Newer technologies, including continuous flow synthesis explored in our scaling programs, have started to trim cycle times and increase overall atom economy for this compound. Our practical results show solvent consumption per kilogram of product has dropped by roughly a third compared to legacy batches. These changes not only meet regulatory expectations, but allow clients to reduce the environmental burden of their full supply chain—an outcome increasingly scrutinized during partner audits and end-market registration.
A technical specification tells only part of the story. Shared operational experience—how a particular drum holds up in repeated warehouse openings, which shipping options minimize clumping or exposure, which minor impurities matter most for base-sensitive reactions—adds depth to every client decision. Time and again, the actual users of 4(1H)-Pyrimidinone, 6-hydroxy-5-methyl- iterate their process based on what emerges from the production line and packaging docks, not just from high-level documentation.

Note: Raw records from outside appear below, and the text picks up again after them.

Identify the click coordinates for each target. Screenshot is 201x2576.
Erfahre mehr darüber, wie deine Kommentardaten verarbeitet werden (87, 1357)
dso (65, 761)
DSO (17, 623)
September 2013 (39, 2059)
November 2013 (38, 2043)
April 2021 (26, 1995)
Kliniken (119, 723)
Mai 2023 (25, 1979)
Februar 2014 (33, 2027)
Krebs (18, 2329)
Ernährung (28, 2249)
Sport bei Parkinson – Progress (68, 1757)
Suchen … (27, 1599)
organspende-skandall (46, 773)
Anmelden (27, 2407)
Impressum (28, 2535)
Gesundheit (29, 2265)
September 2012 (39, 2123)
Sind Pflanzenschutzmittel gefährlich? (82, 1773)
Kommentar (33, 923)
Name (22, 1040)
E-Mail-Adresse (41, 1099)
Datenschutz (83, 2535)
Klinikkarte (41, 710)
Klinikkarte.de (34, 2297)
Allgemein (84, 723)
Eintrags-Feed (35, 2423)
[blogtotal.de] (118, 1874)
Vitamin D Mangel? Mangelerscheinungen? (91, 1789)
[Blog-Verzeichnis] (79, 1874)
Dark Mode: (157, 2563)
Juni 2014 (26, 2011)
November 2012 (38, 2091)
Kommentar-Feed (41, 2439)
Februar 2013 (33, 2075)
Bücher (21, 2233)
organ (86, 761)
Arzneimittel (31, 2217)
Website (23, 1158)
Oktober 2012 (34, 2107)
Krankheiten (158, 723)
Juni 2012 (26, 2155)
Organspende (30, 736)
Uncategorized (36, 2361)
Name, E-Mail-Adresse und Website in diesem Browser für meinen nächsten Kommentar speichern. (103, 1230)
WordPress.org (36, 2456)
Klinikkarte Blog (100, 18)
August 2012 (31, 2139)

As a manufacturer, dialogue matters. Sometimes, the biggest issue proves less about chemical properties and more about bottlenecks—offloading in winter cold, small-scale transfer for clinical grade runs, powder flow improvements for automated equipment. Candid feedback leads to immediate changes: new liner types, smaller drum options, tamper-evident seals. None of these improvements come from theoretical design; they are rooted in daily problem-solving and engagement with partners who depend on delivery punctuality and uncompromising consistency.
A few years ago, bursts of demand triggered by pipeline drug candidates put real strain on global supply chains for this intermediate. Unforeseen demand swings matter on the buying side, but for a manufacturer, it means making real adjustments: shifting production slots, sourcing additional raw materials, and negotiating expedited shipping to ensure clients did not lose valuable time in their own R&D or clinical manufacturing schedules.

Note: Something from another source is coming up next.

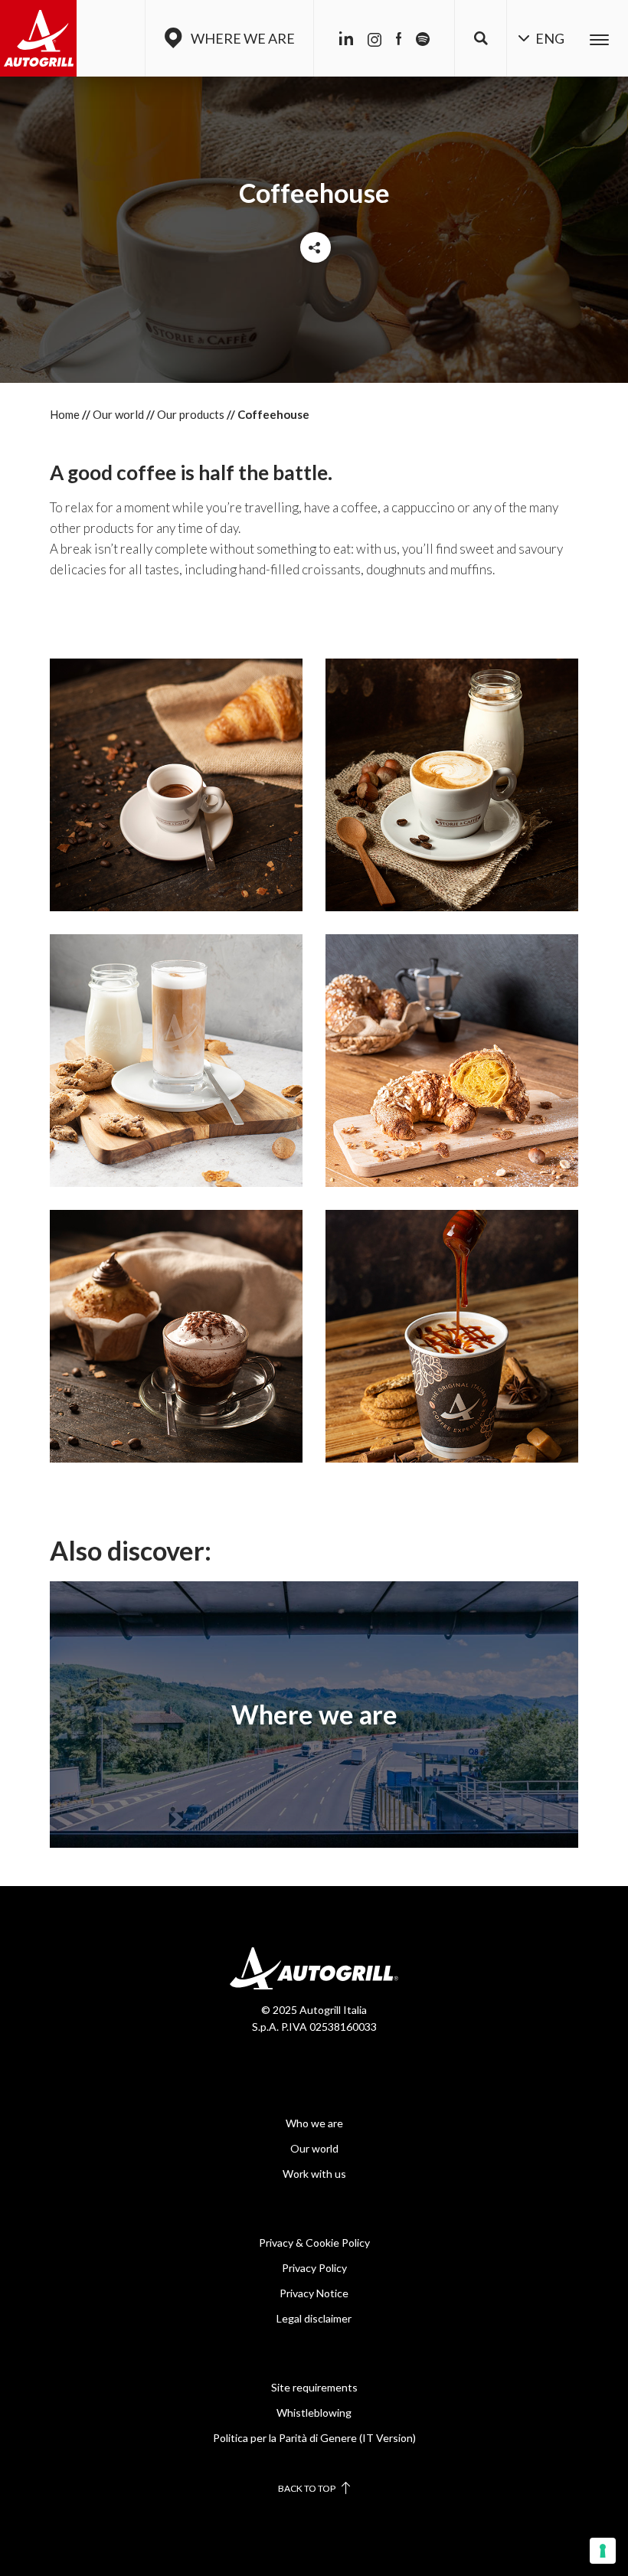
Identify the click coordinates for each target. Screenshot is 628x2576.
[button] (481, 38)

Dynamic stock levels, second-source raw suppliers, and contingency manufacturing partners closed gaps in both upstream and downstream supply. Key to keeping pace was proactive forecasting and willingness to share scheduling visibility with client partners. Early notice of campaign planning smoothed out bottleneck fears and prevented overordering—a circumstance witnessed more than once in periods of known pharmaceutical expansion.

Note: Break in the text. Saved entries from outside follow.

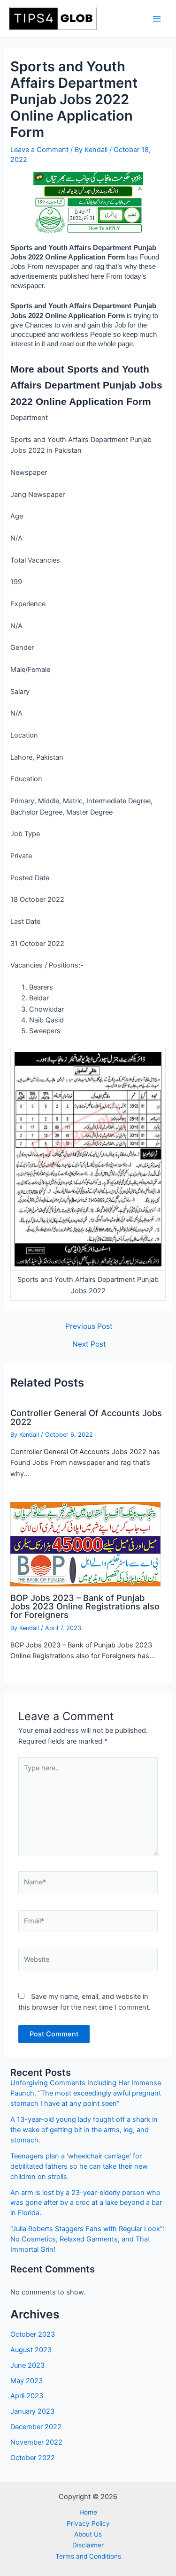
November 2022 (36, 2442)
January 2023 (32, 2411)
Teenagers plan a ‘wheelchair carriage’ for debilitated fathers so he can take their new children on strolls (79, 2166)
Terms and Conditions (88, 2556)
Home (88, 2512)
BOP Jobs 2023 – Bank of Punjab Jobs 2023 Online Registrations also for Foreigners (85, 1606)
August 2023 (31, 2350)
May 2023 (26, 2381)
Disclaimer (88, 2545)
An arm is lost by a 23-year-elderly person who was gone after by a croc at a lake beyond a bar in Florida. (86, 2203)
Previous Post (89, 1326)
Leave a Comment (39, 149)
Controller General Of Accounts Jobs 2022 (86, 1417)
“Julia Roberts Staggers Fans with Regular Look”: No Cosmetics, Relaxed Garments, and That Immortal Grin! (87, 2239)
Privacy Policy (88, 2523)
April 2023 (26, 2396)
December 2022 (35, 2427)
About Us (88, 2534)
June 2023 (27, 2365)
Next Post (89, 1344)
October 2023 (32, 2334)
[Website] (88, 1962)
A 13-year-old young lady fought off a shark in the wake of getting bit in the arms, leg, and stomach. (84, 2129)
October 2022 (32, 2458)
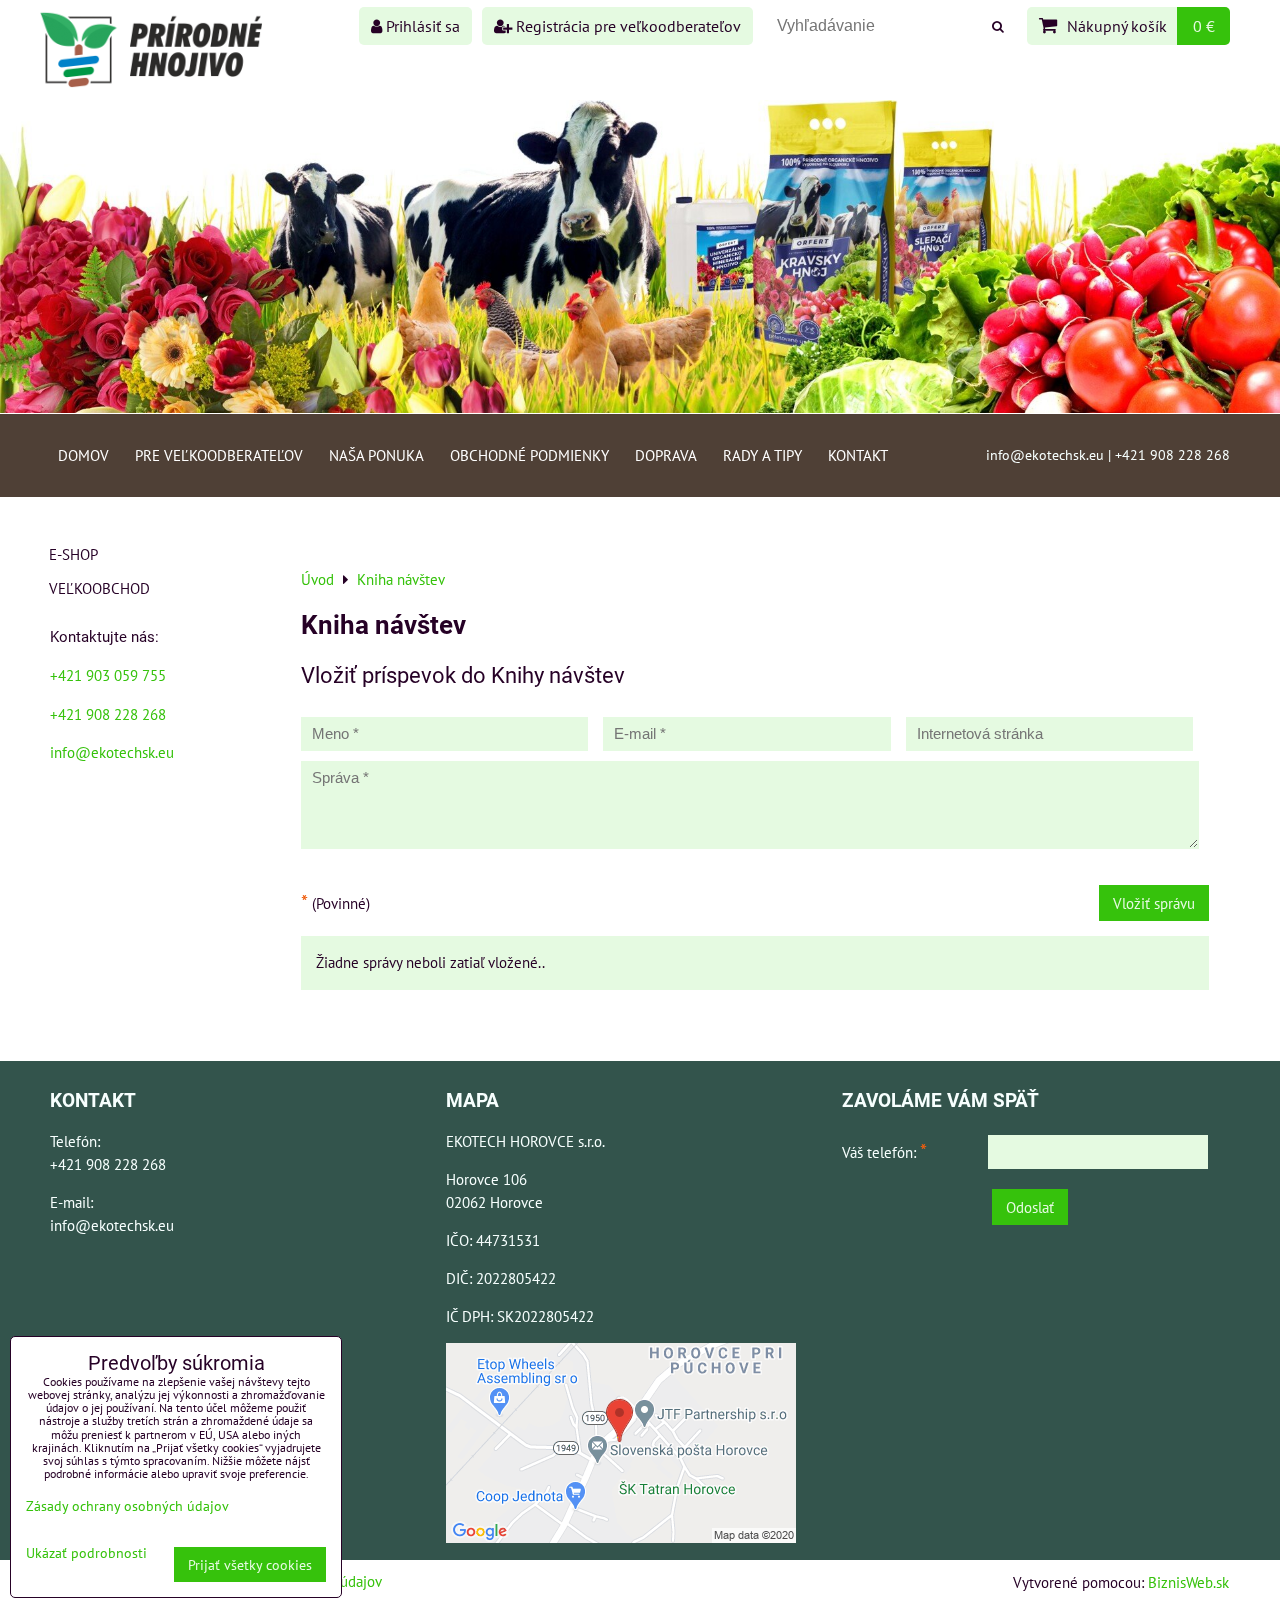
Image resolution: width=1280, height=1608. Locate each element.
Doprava (666, 455)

Supply security, far from an abstract talking point, becomes a practical measure of reliability in tight markets. Clients prioritize manufacturers able to demonstrate historic flexibility and evidence of rapid replenishment options. Living through both high and low demand cycles has taught us to maintain idle capacity and take seriously every shortage warning, however unlikely it may seem in periods of lower activity.
As applications for 4(1H)-Pyrimidinone, 6-hydroxy-5-methyl- multiply across verticals—antivirals, agricultural innovation, advanced materials—real-world manufacturing will continue to demand practical adaptation. Automated batch tracking, integrated environmental monitoring, and partnerships with analytical specialists bring traceability to every lot, whether destined for clinical trial or full commercial launch.
Every process modification, every documentation update, every on-the-floor adjustment finds its reason in the feedback loop with real users. Our technical team invests in pilot runs not simply to tweak yields, but to anticipate the next generation of performance standards emerging from both regulatory and partner-driven specifications. Building from daily operational experience, the future of 4(1H)-Pyrimidinone, 6-hydroxy-5-methyl- production looks set to remain deeply collaborative, driven by continuous improvement, and focused on delivering reliability where it matters most: at the intersection of bench chemistry and real-world application.